Sunday, April 14, 2013

Boil, Baby, Boil!


First of all, we want to be clear.  Even though this incredibly long stretch of cold weather has extended our season and will give us our biggest syrup haul ever, we still want spring to arrive NOW just as much as anyone else in Minnesota!  We’re willing to call it quits on sap collection.  We’re ready for warmer weather.  Any day now, thanks!

Sap Delivery & Preheating Mechanism
But in the meantime, when the world gives us sap, we make syrup!  No matter how cold it gets inside, it’s toasty warm inside the Sugar Shack.  To keep the sap at a rolling boil, we add wood to the stove every 10-12 minutes.  We use a mix of oak and maple.  Nope, not for a smoky flavor, but because our oak is drier and contains more BTUs so it burns hotter, while the maple is wetter and burns longer.  This keeps the fire burning at 750 to 800 degrees Fahrenheit, as measured by the thermometer mounted on our smokestack.  The thermometer has an ominous name; “burn indicator” is stamped on the bottom of it.   Boil, baby boil… syrup inferno!  No, no infernos, please – that’s why we have a panel of cement board mounted between the stove and the back wall, and a fire extinguisher mounted prominently near the door of our Sugar Shack.  Safety first, syrup second! 

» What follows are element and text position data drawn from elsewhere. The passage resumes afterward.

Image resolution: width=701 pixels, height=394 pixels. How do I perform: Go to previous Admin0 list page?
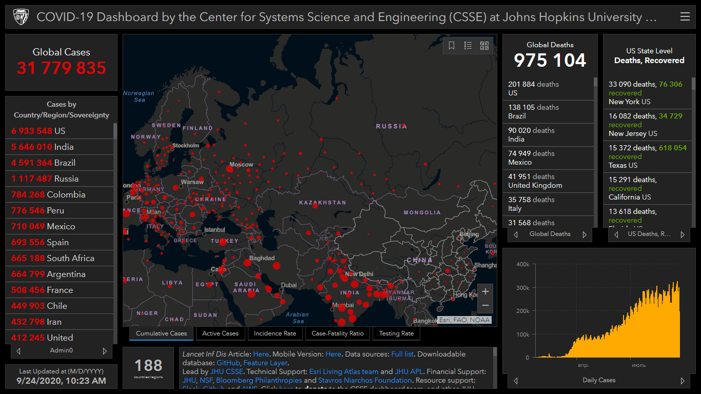point(19,351)
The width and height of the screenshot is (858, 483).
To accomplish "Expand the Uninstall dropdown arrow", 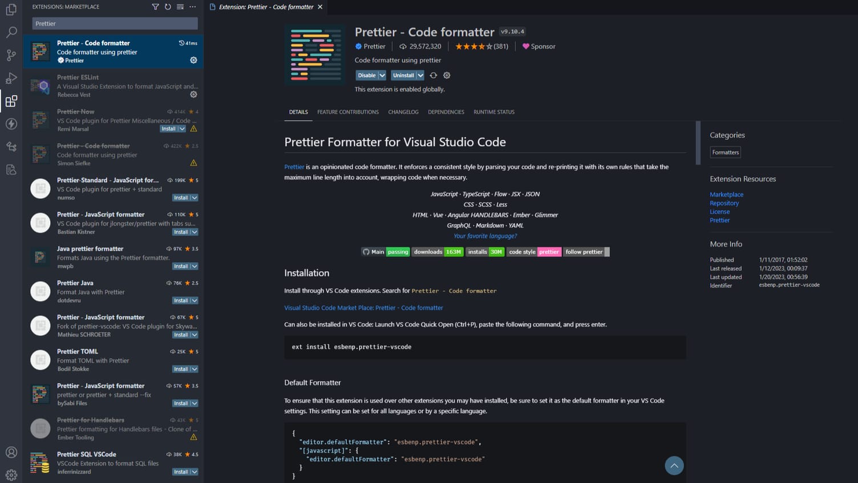I will tap(420, 75).
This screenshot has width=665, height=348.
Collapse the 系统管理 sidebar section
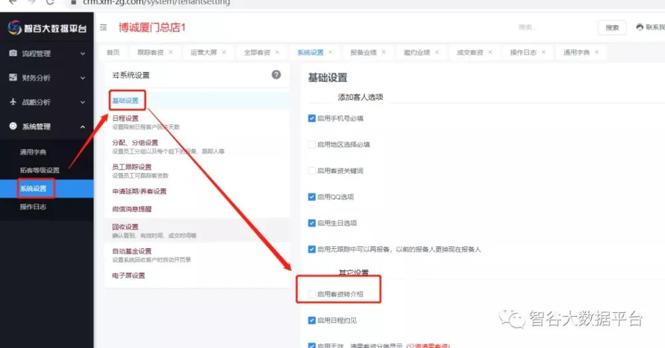click(x=47, y=126)
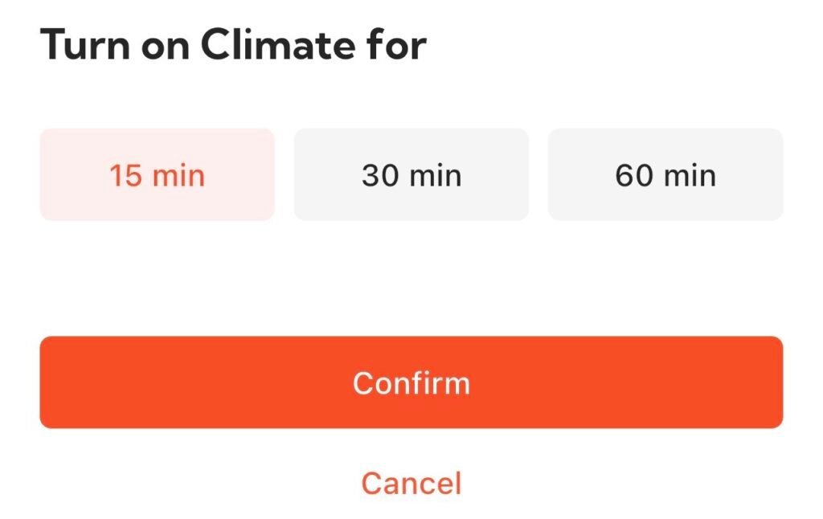
Task: Set Climate timer to 30 minutes
Action: pos(411,174)
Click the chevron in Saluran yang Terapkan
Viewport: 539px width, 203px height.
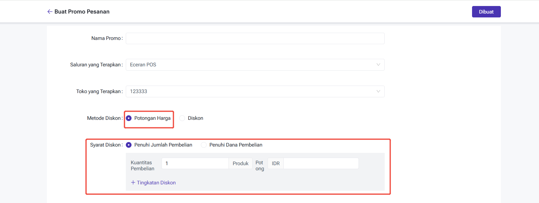coord(378,65)
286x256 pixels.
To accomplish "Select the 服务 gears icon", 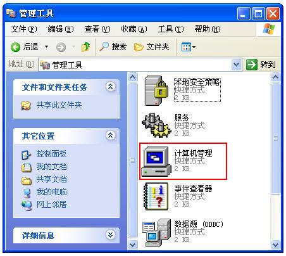I will click(x=156, y=125).
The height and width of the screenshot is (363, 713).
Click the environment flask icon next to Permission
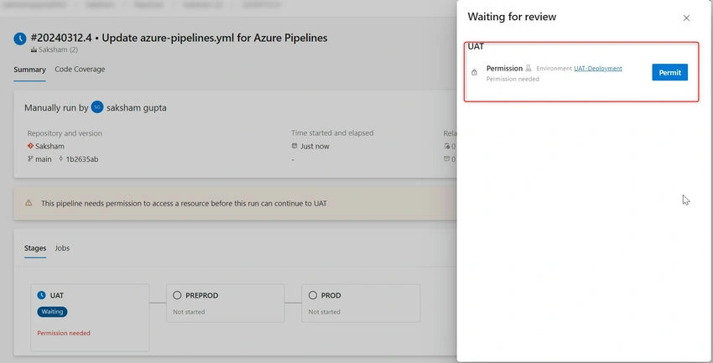(x=528, y=68)
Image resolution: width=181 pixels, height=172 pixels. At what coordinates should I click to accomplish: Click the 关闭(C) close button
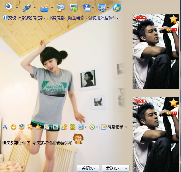[88, 168]
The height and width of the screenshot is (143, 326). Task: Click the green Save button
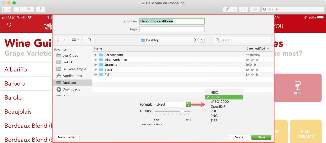[x=261, y=137]
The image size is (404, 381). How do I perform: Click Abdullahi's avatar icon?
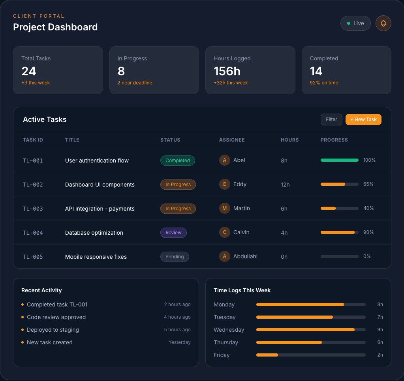tap(224, 256)
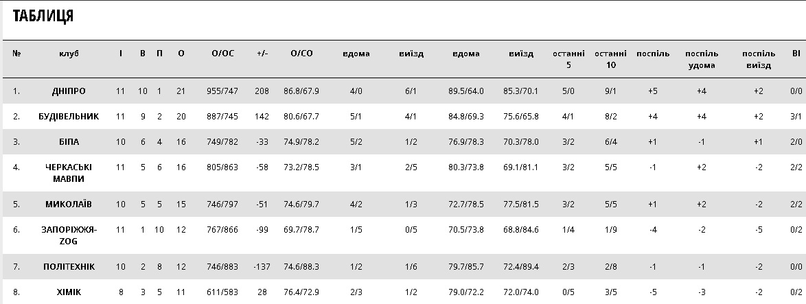Select the поспіль удома column header
Viewport: 806px width, 304px height.
tap(701, 59)
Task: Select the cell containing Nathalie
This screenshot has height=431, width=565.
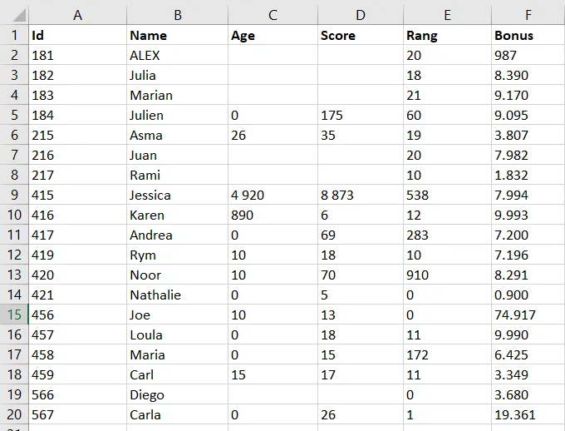Action: coord(177,295)
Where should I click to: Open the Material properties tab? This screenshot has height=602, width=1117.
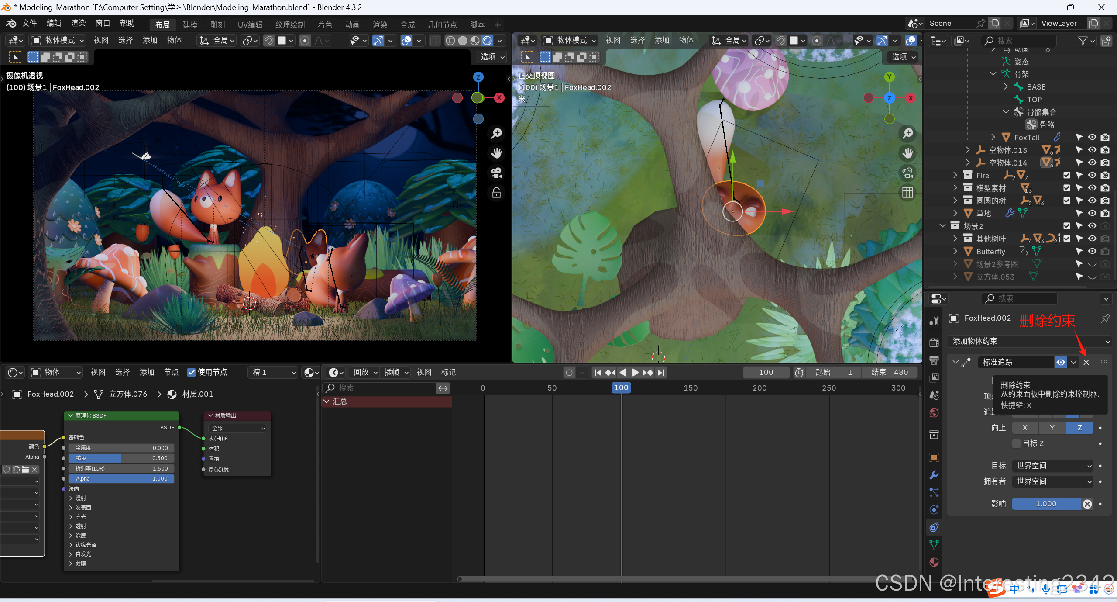[934, 562]
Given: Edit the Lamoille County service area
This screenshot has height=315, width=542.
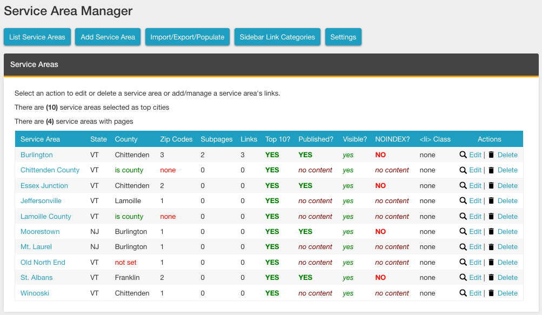Looking at the screenshot, I should (475, 216).
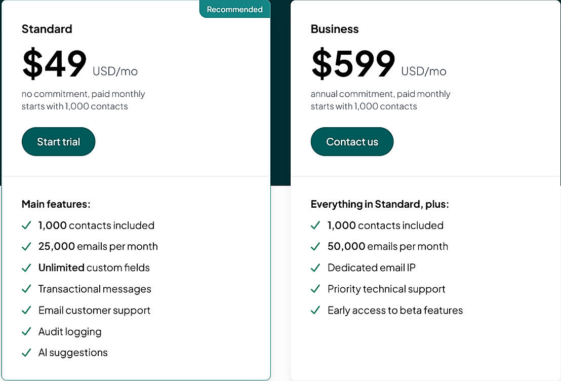561x381 pixels.
Task: Click checkmark beside 25,000 emails per month
Action: [x=27, y=247]
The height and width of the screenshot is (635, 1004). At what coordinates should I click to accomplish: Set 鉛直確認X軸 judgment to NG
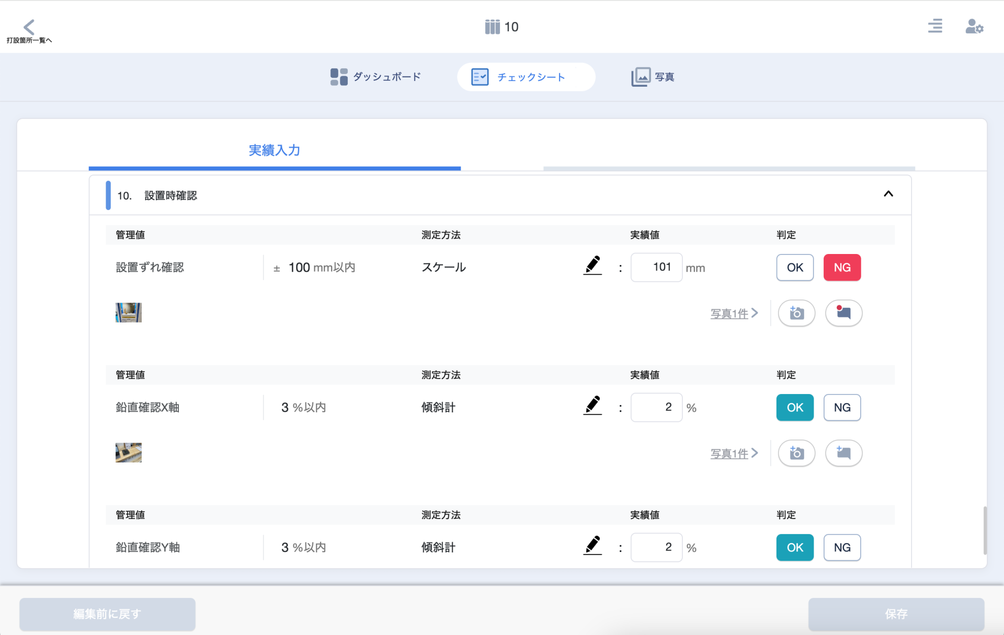841,408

To make sure the syrup keeps boiling steadily as we add more sap to the pan, we use copper tubing to carry the sap from our 55 gallon drums into the pan.  The tubing has a valve like our house’s plumbing, where we can adjust the speed of the sap flow.  And the copper wraps around the smokestack twice, so that the sap is already preheated a bit by the time it goes streaming into the pan.  During the height of the boil, we try to adjust the flow to keep about 3 inches of boiling liquid in the pan for optimal evaporation.  With this setup, we can boil the excess water off 50 gallons of sap in about 6 hours.  Or about fifty rounds of adding wood to the fire.  Not that we're counting.